None of these considerations constitutes a reason to panic. They are pointers to preserve internal credibility, planning continuity, and cost discipline, simply reasons to do the work in the right order: confirm, then commit.

Five things to sort out before giving a date

1. The corporate relationship between the UK/Irish entity and the U.S. entity

What the question actually is:

Is there a qualifying corporate relationship between your UK or Irish company and your U.S. company? Specifically, is the U.S. entity a parent, branch, subsidiary or affiliate of the UK/Irish entity? Are both entities actually doing business?

Why it matters:

  • The L-1 Intracompany Transferee visa, which is the most common route for transferring a senior or specialised employee from the UK or Ireland to a US office, requires a qualifying corporate relationship between the sending entity and the receiving entity. The qualifying relationship categories are parent, branch, subsidiary, or affiliate, collectively referred to by USCIS as “qualifying organisations”. A loose commercial agreement, a joint venture without common ownership, or a U.S. distributor that happens to use your brand will not meet the test.
  • Common ownership or control between the two entities is part of what USCIS examines. Ownership documentation, organisational charts, and evidence of how the entities are linked all become part of the petition.

→ STATED TASK: Write the next part of the article on transferring UK and Irish employees to a U.S. entity, starting after its last sentence.

→ SUPPLIED DATA:

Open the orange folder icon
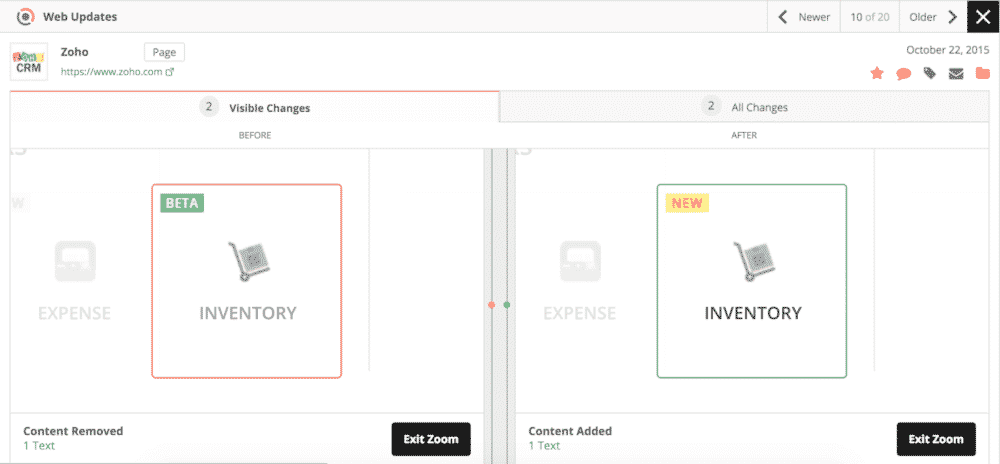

→ RESPONSE TO THIS EXERCISE:
  • Both entities must be actively doing business, defined by USCIS as the regular, systematic, and continuous provision of goods or services. A U.S. entity that exists on paper but has no commercial activity will not satisfy the test, and recently incorporated US entities are scrutinised closely. If your U.S. presence is a recently registered shell rather than an operating business, the route narrows to the L-1 “new office” rules, which carry a one-year initial approval period and tighter evidentiary requirements at extension.

What the CEO should do:

Confirm in writing – with a director, a corporate lawyer, or a company secretary – exactly how the UK/Irish entity and the U.S. entity are related, who owns each, and what each is actually doing commercially. “I think it’s a subsidiary” is not enough. The lawyer will ask for ownership documents, financials, and evidence of operations. Knowing the answers before the first call is what turns a 90-minute consultation into 30 minutes of useful advice.

2. The employee’s qualifying employment history with your group

What the question actually is:

Has your employee worked for the UK/Irish entity (or another qualifying organisation in your group) for at least one continuous year out of the three years immediately before the L-1 petition is filed, in a managerial, executive, or specialised knowledge capacity?

Why it matters:

  • This is the L-1 “one in three” rule, and it is the single most common reason a transfer that everyone assumed would work turns out not to. A senior hire who joined your UK business eight months ago and is now needed in the US does not yet meet the requirement. An employee who took a six-month sabbatical or moved to a non-qualifying entity inside that three-year window may have broken continuity.
  • The qualifying year must have been in a role USCIS recognises as managerial, executive, or, for the L-1B, specialised knowledge. An employee who was an individual contributor abroad and is being transferred into a U.S. managerial role does not satisfy the requirement on the strength of the future role alone. The prior role itself has to qualify.
  • If the company is opening a new U.S. office and sending someone to set it up, additional rules apply: the L-1A “new office” route caps the initial stay at one year, and the company must show at extension that the office is operational and that the transferred executive or manager is actually performing in that capacity rather than doing hands-on operational work.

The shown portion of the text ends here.